Is there a healthcare workforce shortage in rural areas?
Workforce shortages are very common in rural communities. It should be noted, however, that there is variation among rural communities when it comes to the adequacy of their health workforce supply. Some communities rarely experience health workforce supply problems, while others experience persistent shortages of health professionals.
The Council on Graduate Medical Education report Strengthening the Rural Health Workforce to Improve Health Outcomes in Rural Communities, published in 2022, noted that rural hospital closures have accelerated in recent years, and that workforce shortages are a problem even in areas that have retained their healthcare facilities. The report goes on to say that the COVID-19 pandemic has had the effect of exacerbating pre-pandemic shortages, leading to high levels of staff burnout, high turnover, and exposure to infection.
Whether shortages exist in rural communities and how severe they are can be difficult to determine since estimates of supply and demand for specific professions are not always available.
Maldistribution of healthcare professionals is also a problem affecting rural communities. The Association of American Medical Colleges document The Complexities of Physician Supply and Demand: Projections From 2021 to 2036 notes that if underserved populations had healthcare use similar to populations with fewer sociodemographic, economic, and geographic barriers, 117,100 to 202,800 additional physicians would be needed by 2036. Areas with higher proportions of residents from racial and ethnic minority populations or those who are economically disadvantaged, such as rural areas, tend to suffer most from lower supply of physicians and other health professionals.
The following factors were identified in an interview with WWAMI Rural Health Research Center researchers and in a National Rural Health Association policy brief:
- Education
- The current healthcare education system tends to be urban-centric.
- Access to healthcare training and education programs may be limited in rural areas, particularly beyond the community college level.
- Providers trained in urban areas may not be prepared for the challenges of working in rural communities or the kinds of health concerns rural patients may present.
- Urban areas frequently draw potential healthcare professionals away from rural areas. Students in rural communities may have to travel or relocate to an urban area for health professions coursework, unless they can find degree programs offered online, or for clinical training. Some do not return to rural communities after completion of their studies.
- There are fewer clinician role models in rural communities.
- Rural secondary school students may have fewer opportunities to receive the required math and science courses needed to pursue health careers.

● Apply what you read:
a) According to the rural health workforce passage, in what year was the Council on Graduate Medical Education report published?
b) Please print the rural health workforce passage between "- Providers trained" and "pursue health careers.", inclusive.
c) Name every organization mentioned in the rural health workforce passage.

Items listed in a dataset:
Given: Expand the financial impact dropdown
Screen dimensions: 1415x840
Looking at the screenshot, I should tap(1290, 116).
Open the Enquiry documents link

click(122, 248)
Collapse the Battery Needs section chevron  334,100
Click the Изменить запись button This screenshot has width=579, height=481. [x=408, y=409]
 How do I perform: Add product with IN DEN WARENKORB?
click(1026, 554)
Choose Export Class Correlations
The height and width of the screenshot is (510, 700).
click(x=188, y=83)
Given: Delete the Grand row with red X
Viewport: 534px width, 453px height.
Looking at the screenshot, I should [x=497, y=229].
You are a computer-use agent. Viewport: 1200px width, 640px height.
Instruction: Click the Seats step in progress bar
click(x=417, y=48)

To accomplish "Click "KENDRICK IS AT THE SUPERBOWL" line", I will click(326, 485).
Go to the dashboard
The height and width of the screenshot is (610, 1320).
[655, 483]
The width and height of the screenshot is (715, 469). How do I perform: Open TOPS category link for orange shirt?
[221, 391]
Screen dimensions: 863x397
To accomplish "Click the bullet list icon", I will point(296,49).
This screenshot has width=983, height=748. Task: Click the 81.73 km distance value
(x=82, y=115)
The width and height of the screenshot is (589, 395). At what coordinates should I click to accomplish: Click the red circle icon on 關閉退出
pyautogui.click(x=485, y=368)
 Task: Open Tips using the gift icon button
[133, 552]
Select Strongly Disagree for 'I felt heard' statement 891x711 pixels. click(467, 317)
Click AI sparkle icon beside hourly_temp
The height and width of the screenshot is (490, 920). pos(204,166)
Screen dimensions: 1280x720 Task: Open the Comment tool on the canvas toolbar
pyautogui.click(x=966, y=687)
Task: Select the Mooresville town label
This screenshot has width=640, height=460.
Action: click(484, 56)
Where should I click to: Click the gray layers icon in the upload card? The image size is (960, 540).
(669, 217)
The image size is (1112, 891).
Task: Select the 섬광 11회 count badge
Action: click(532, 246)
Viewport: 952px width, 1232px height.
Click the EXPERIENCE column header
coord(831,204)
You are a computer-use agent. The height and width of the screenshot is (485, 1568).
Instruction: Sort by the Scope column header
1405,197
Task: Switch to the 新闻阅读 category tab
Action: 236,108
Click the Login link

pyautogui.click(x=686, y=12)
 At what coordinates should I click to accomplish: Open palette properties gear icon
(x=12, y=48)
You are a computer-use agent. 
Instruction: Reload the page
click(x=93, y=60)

● Outputs for the tasks:
a) 2022

b)
- Providers trained in urban areas may not be prepared for the challenges of working in rural communities or the kinds of health concerns rural patients may present.
- Urban areas frequently draw potential healthcare professionals away from rural areas. Students in rural communities may have to travel or relocate to an urban area for health professions coursework, unless they can find degree programs offered online, or for clinical training. Some do not return to rural communities after completion of their studies.
- There are fewer clinician role models in rural communities.
- Rural secondary school students may have fewer opportunities to receive the required math and science courses needed to pursue health careers.

c)
- Council on Graduate Medical Education
- Association of American Medical Colleges
- WWAMI Rural Health Research Center
- National Rural Health Association